Je suis arrivé à Belfast le dimanche 8 avril, après la parade de Pâques. Un ruban noir avait été accroché sur la porte de la maison. Dans le salon, il y avait Jack, Sheila, et quelques personnes que je ne connaissais pas. Le cercueil était ouvert, posé sur des tréteaux argentés. La tête de Tyrone était bandée. Il ne restait de peau que les paupières bleues, l’arête du nez et les lèvres minces. La toile dissimulait son front jusque sous les sourcils, enveloppait son menton et son cou. Il avait les mains jointes. Je ne l’ai pas reconnu. Je n’ai rien reconnu de lui. J’ai détourné les yeux. Je n’ai touché ni le bois ni le corps. Il n’y avait que quelques cartes pieuses posées sur son linceul. Jack m’a apporté ma chope à thé, la mienne, ornée d’une tour Eiffel coiffée d’un béret. Sheila était habillée de noir, comme le tour de ses yeux. Elle avait épingle le lys de Pâques à son revers. Elle ne pleurait plus. Elle m’a proposé des biscuits. Elle allait et venait, de son homme mort à la petite cuisine. Personne ne passait la porte. Jack m’a expliqué que le corps avait été rapatrié la veille du Donegal. Avant cela, des dizaines de voisins et de républicains étaient venus présenter leurs condoléances. Des membres importants de Sinn Féin, des chefs, des combattants sans grade, un responsable de la brigade de Belfast, deux officiers du commandement du Nord et même un membre du Conseil de l’Armée républicaine. Dès que le cercueil est arrivé à la maison, les gens ont cessé de venir. C’est pour Jack et Sheila qu’ils frappaient à la porte, pas pour Tyrone.

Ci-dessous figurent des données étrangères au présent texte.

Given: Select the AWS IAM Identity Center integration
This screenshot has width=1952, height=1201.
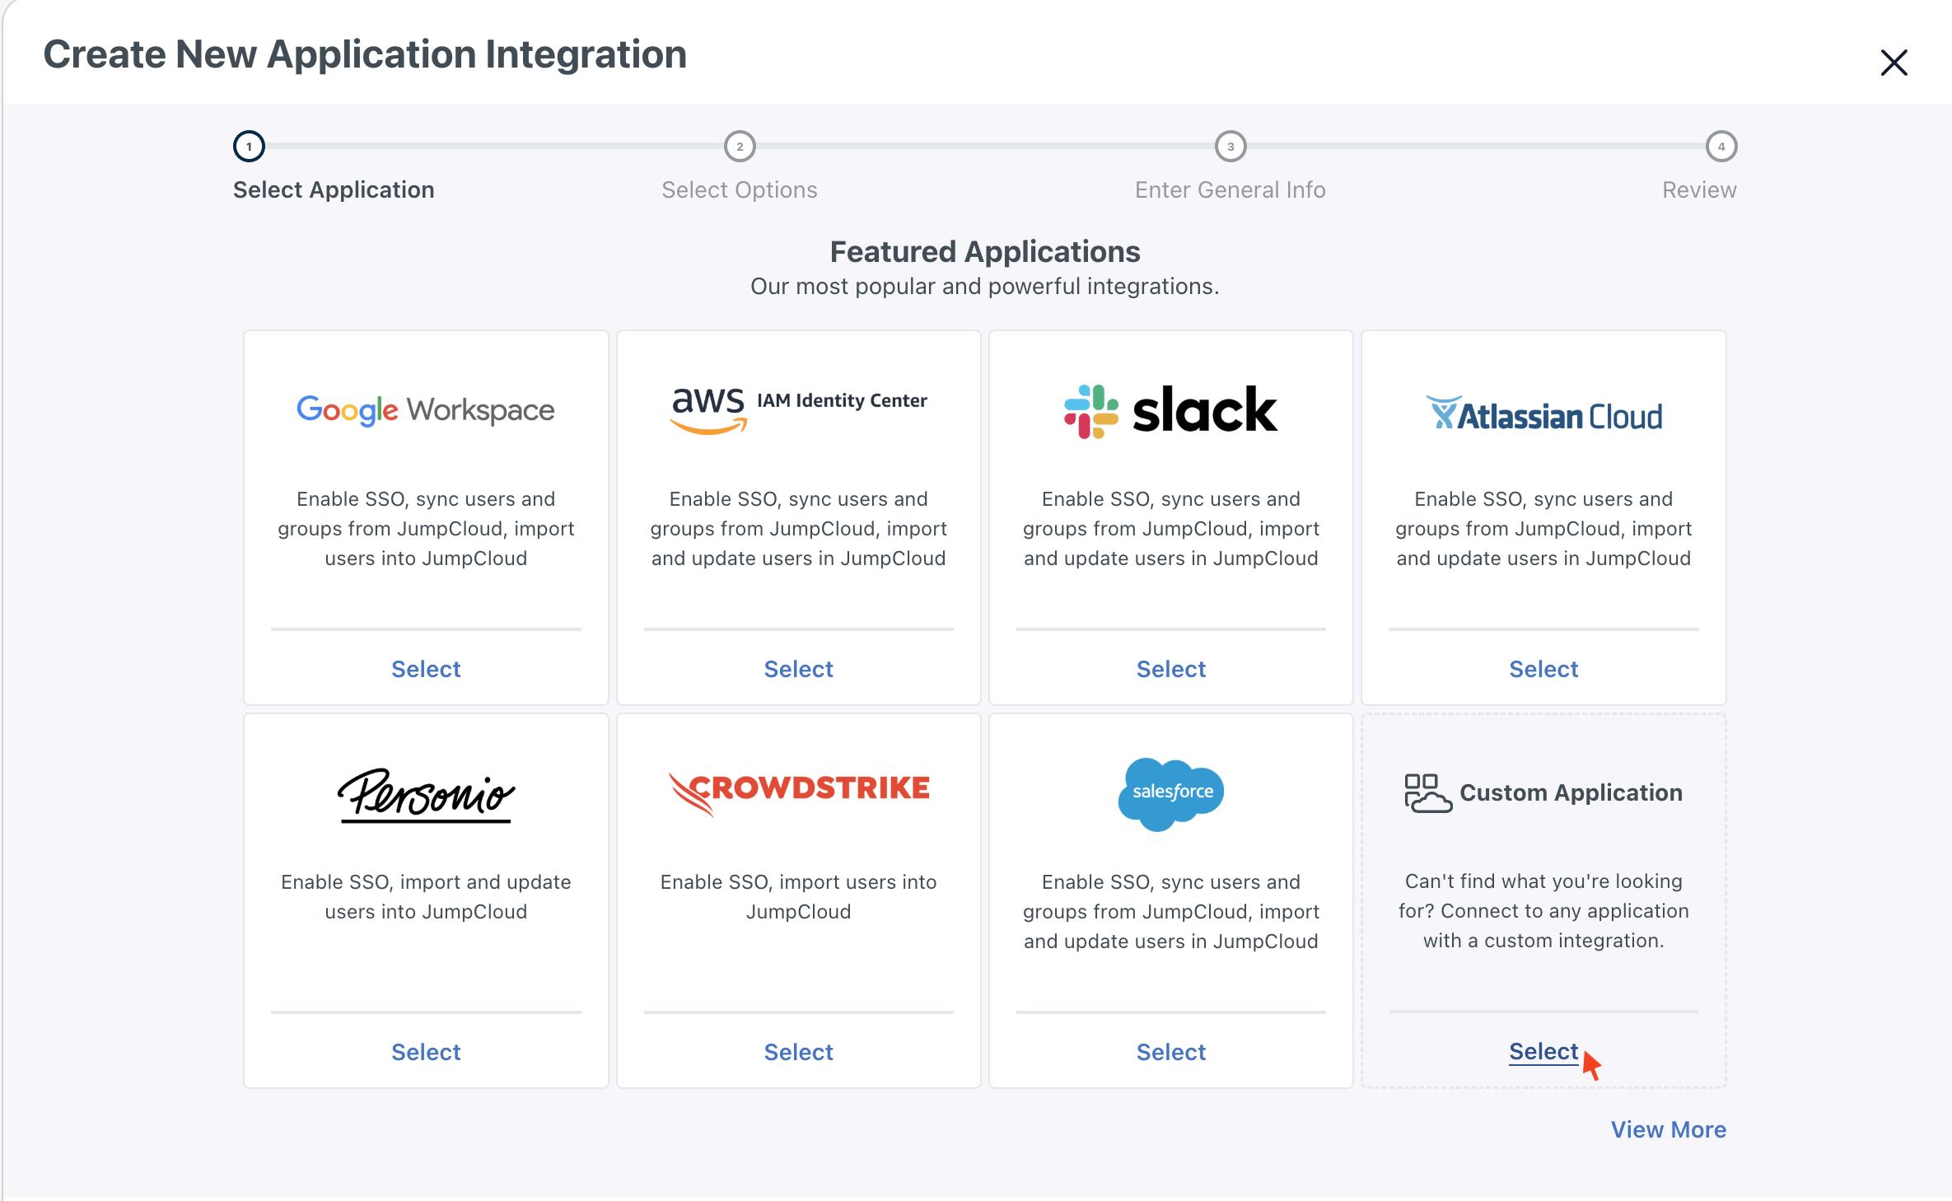Looking at the screenshot, I should tap(798, 669).
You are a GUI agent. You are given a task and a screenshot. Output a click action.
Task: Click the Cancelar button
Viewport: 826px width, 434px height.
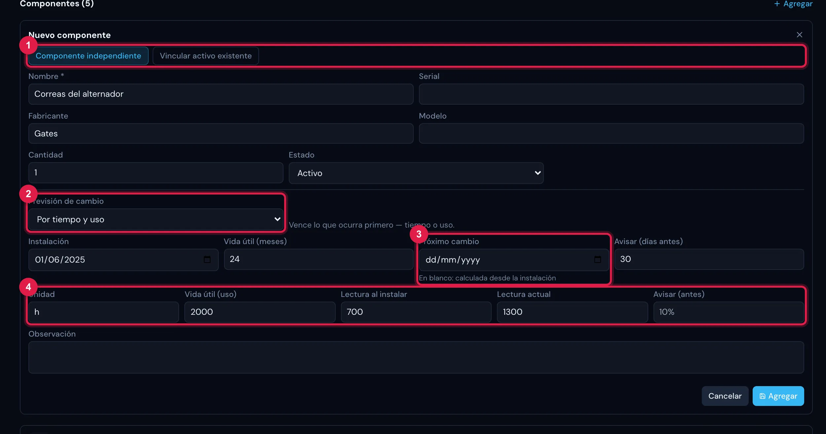tap(725, 396)
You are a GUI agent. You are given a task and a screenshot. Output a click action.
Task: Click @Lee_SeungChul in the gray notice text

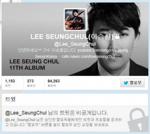20,120
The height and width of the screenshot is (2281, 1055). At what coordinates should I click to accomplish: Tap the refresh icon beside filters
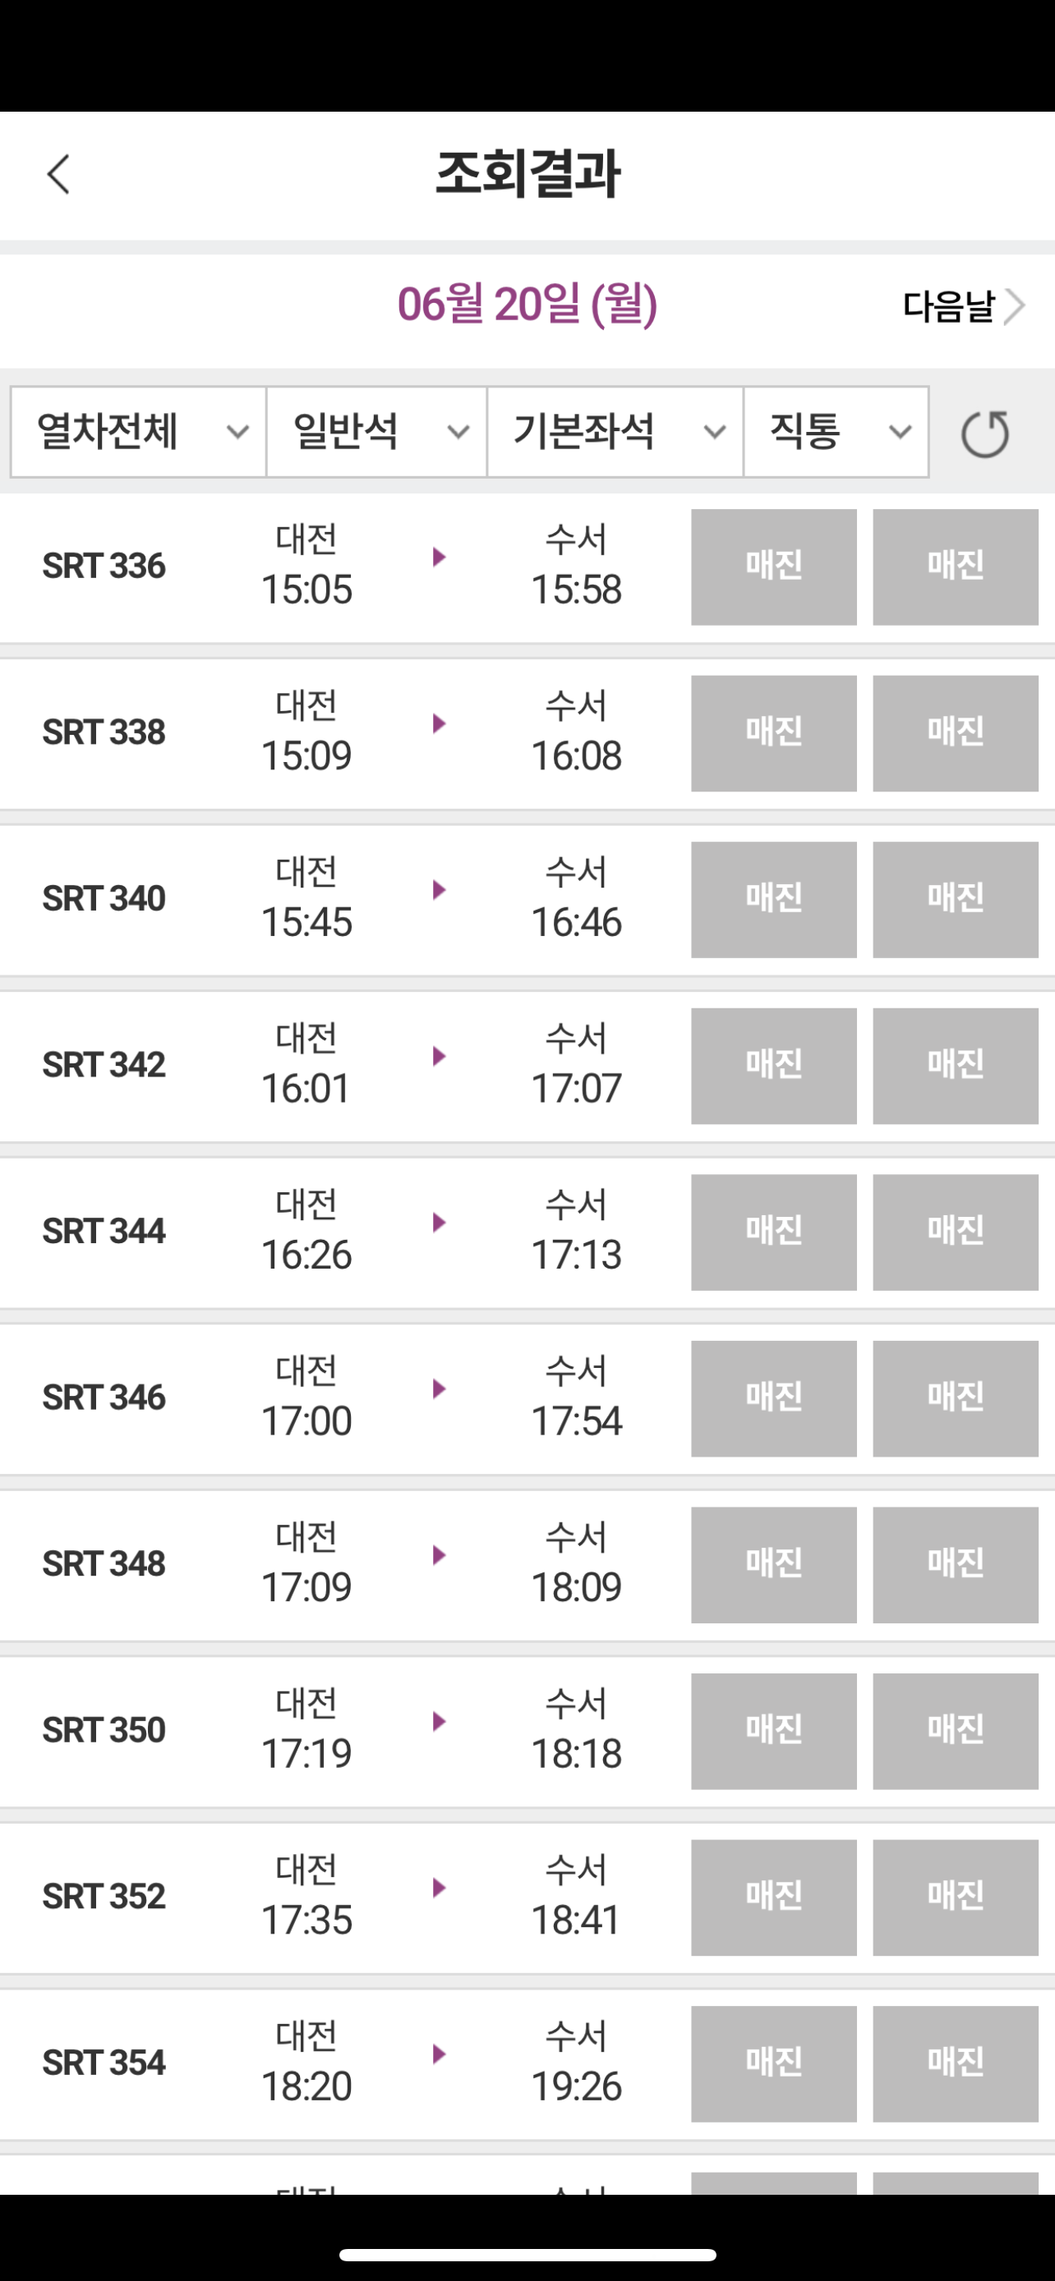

Ses amis, ses camarades de combat, ses frères d’embuscade, plus personne ne prononçait son prénom ou son nom. Quand ils l’évoquaient, ils disaient : « that man » ou « this man ». « Cet homme. » Meehan était mort, Tyrone n’avait jamais été. Le matin de mon arrivée, le Mouvement républicain avait souhaité que la population nationaliste ne suive pas l’enterrement. Il avait aussi donné à ses membres l’ordre formel de ne pas y participer. J’ai dit à Jack que je n’étais pas concerné par cette mise en garde. Alors que deux dames âgées prenaient congé de Sheila, il m’a entraîné dans sa chambre.